The amounts of the items of Partnership income, gain, loss, or deduction available to be specially allocated pursuant to Section 8.02 hereof will be determined by applying rules analogous to those set forth in the immediately preceding subparagraphs (a) through (f).


"Purchasing Partner or Partners" will have the meaning set forth in Section 5.03 hereof.


"Regulations" means Income Tax Regulations, including Temporary Regulations, promulgated under the Code, as such regulations may be amended from time to time (including corresponding provisions of succeeding regulations).


"Regulatory Allocation" will have the meaning set forth in Section 8.02 hereof.


"Schedule of Authorizations" will have the meaning set forth in Section 7.07 hereof.

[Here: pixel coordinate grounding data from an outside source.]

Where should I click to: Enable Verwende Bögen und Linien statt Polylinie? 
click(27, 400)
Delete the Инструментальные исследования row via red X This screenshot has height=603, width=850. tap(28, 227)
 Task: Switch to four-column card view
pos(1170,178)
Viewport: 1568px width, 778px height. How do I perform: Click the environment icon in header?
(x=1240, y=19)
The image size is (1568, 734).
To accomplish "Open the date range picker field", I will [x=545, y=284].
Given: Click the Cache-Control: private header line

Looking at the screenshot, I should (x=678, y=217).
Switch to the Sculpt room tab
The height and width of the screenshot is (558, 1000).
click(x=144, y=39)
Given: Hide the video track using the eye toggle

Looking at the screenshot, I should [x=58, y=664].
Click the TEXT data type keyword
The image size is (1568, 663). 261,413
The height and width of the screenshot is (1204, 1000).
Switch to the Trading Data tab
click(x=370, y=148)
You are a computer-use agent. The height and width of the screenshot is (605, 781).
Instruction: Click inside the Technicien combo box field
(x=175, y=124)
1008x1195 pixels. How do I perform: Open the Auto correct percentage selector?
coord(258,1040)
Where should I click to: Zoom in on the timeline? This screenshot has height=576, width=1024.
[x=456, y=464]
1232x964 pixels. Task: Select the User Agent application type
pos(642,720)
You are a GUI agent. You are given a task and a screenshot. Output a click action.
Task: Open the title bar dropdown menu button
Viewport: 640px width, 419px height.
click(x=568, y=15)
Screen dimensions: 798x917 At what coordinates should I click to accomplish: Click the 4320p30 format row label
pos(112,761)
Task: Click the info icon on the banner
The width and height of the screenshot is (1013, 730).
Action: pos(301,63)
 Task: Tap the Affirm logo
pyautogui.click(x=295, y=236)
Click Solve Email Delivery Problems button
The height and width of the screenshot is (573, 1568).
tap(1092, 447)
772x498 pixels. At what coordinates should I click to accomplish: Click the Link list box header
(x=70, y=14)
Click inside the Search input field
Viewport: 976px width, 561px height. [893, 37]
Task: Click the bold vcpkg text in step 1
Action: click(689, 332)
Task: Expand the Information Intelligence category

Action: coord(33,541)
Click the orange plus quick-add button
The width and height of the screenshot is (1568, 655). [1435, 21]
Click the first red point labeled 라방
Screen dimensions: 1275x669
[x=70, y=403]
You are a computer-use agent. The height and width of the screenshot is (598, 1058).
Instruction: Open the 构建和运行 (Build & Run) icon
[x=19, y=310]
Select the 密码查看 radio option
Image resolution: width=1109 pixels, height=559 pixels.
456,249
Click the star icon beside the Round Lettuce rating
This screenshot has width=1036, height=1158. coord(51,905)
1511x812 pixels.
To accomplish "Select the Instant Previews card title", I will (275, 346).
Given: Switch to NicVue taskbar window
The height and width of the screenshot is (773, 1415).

"Selling Partner" will have the meaning set forth in Section 5.03 hereof.


"Tax Matters Partner" will have the meaning set forth in Section 10.03 hereof.


1.02. Capitalized Terms. Capitalized terms used but not defined herein will have the respective meanings assigned to them in the Joint Venture Agreement.


ARTICLE II


FORMATION


2.01. Formation. The Partners hereby form the Partnership pursuant to the provisions of the General Partnership Law of the State of New York (the "GPL") and upon the terms and subject to the conditions of this Agreement. The rights and liabilities of the Partners will be, except as herein otherwise expressly provided, as provided in the GPL. Neither Partner will have the power or authority to bind the other Partner except as specifically provided in this Agreement. Neither the Partnership (in the case of either Partner) nor any Partner (in the case of any other Partner) will be responsible or liable for any activity, liability, indebtedness or obligation of any Partner incurred prior to the execution of this Agreement or following the termination of this Agreement, except as to the joint responsibilities, liabilities, indebtedness and obligations incurred after the date hereof, and only pursuant to, and as limited by, the terms of the Joint Venture Agreement or the Material Agreements.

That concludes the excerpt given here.